¿Qué fue de su belleza? ¿Qué se hizo
de aquella imagen cincelada en roca
y aquel cabello que rizara el rizo
de aquello que se mira y no se toca?
¿Qué fue de aquellos labios, del hechizo
de aquella pura y desolada boca
que por arte de magia se deshizo
en tanta voz y tanta risa loca?
¿Qué de su melancólica manera
de mirar con el alma para fuera
y los ojos abiertos hacia dentro?
¿Qué de su corazón inviolado,
latido por latido, el más amado
y del que tanto amor fuera al encuentro?
No es una estación, carece de la cualidad
precisa y optimista de los cuerpos inmóviles,
de las realidades construidas. Cada realidad
observa su cultura, su monumentalidad, esta calma frustrante
deuda de la suave monotonía. La fijeza
mantiene su orgullo intacto, por lo que no puede hablarse de su valor.
Existe una necesidad imperiosa de cambio y
transmutación,
una industria boyante de la variedad y el
gusto. Así, lo que no se altera, lo que permanece, lo estable, cansa.
La monarquía es un berrinche institucional,
horrible. Los reyes son figuritas de cera poco agraciadas y flojas.
AZ sabía algo de algo. Conocía el prospecto
indicado. Había estudiado la posibilidad más oportuna.
No en vano, era. Era una Princesa
encandiladora, sin padres permisivos ni padres anticuados,
sin padres reinantes pero con una gran dote,
un tremendo baño de oro por la espalda. Nada de miseria
ni penalidades en su dulce vida y obra. Su
obra era excesiva, un poema glorioso.
La traducción del poema glorioso de AZ era
otro cantar. Fue una Empresa directamente encargada
a un poeta menor colgado de una percha, hecho
de flores, partícipe de un libro incomestible.

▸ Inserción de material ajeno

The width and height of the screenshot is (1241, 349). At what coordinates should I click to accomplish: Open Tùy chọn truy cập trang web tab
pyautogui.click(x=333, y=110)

Azealia lo cantaba bien. No era por esto. Se
metía con los pobres raperos y dictaba su norma eléctrica
(incluso para J). Ni estaba en guerra, ni
entabló batalla con el KRIT. No tenía que ver.
Sus canciones no colisionaron; onda por onda,
no invadían el espacio cuantificado, líquido en esencia.
Es inevitable la digresión hablando del
extremo. La procelosa belleza exige un alma en danza.
Ahí llega Janelle, representando. Su motivo
se dirige hacia el suelo primordial, el piso muerto.
La escena anda abarrotada de estelares
movimientos. Las paredes más gruesas no consiguen evitar
la difusión del ruido que rebota musical y
andrógino, nada periclitado.
El poeta no llegaba, no. Y AZ se mofaba de su
angustia, de su proceso terriblemente lento,
su creación tan deleznable, arreligiosa, atea
sin duda, que no sacaba lo mejor de sí, del texto inusual,
la maravilla léxica que hacía reverdecer los
campos mustios al ser recitada o en silencio por su propia
fuerza sensorial, la fuerza del eco que no se
ha pronunciado y ya devasta. La poesía se quedaba corta
a la hora de plasmar los minuciosos escorzos
gramaticales del estro mayestático, la frondosa
postura de la prosa correcta, el epitafio de
la literatura en ciernes.
Había que forzar un mantra estólido, algo
inefable a la altura de la fortuna exótica repantingada
entre las líneas y también en el blanco del
papel. Las letras que eran lyrics y formaban un corpus íntimo,
el relato fascinante de la desafección. El poema basculaba entre la lírica
barriobajera y el romanticismo crudo
de los arsenales, entre la facundia y el
tránsito. Intraducible, inexplicable. AZ sobre un monopatín
quemando asfalto. La Princesa embutida en sus
shorts plena de extensiones capilares y fiereza cosmética
revitalizando el arte con rectitud y mala
idea.
No se acaba con la belleza intranquila. Ésta se desencaja, continúa el baile,
invierte sus ahorros en una máquina de
discos. Flirtea con desconocidos en el andén del metro,
bebe como un cosaco, se droga hasta la náusea
de la heroína. Que no se tranquiliza su hermosura móvil,
puesta en funcionamiento con solo apretar un
botón intrascendente en la cabina de mando del Olimpo.
¡Oh, la felicidad! No se concede un momento
de reposo, siempre perseverando en la desventura,
profundizando en el rencor, masificando el
odio. Y entre todos los versos acabados, entre tanta penuria,
la imagen completa de un paisaje
independiente, los ojos, la boca fundida, el hueco reciente de la soledad.
Dentro del cuadro, la simplicidad de un reto
por el color más auténtico y el marcado acento que brinda la confianza.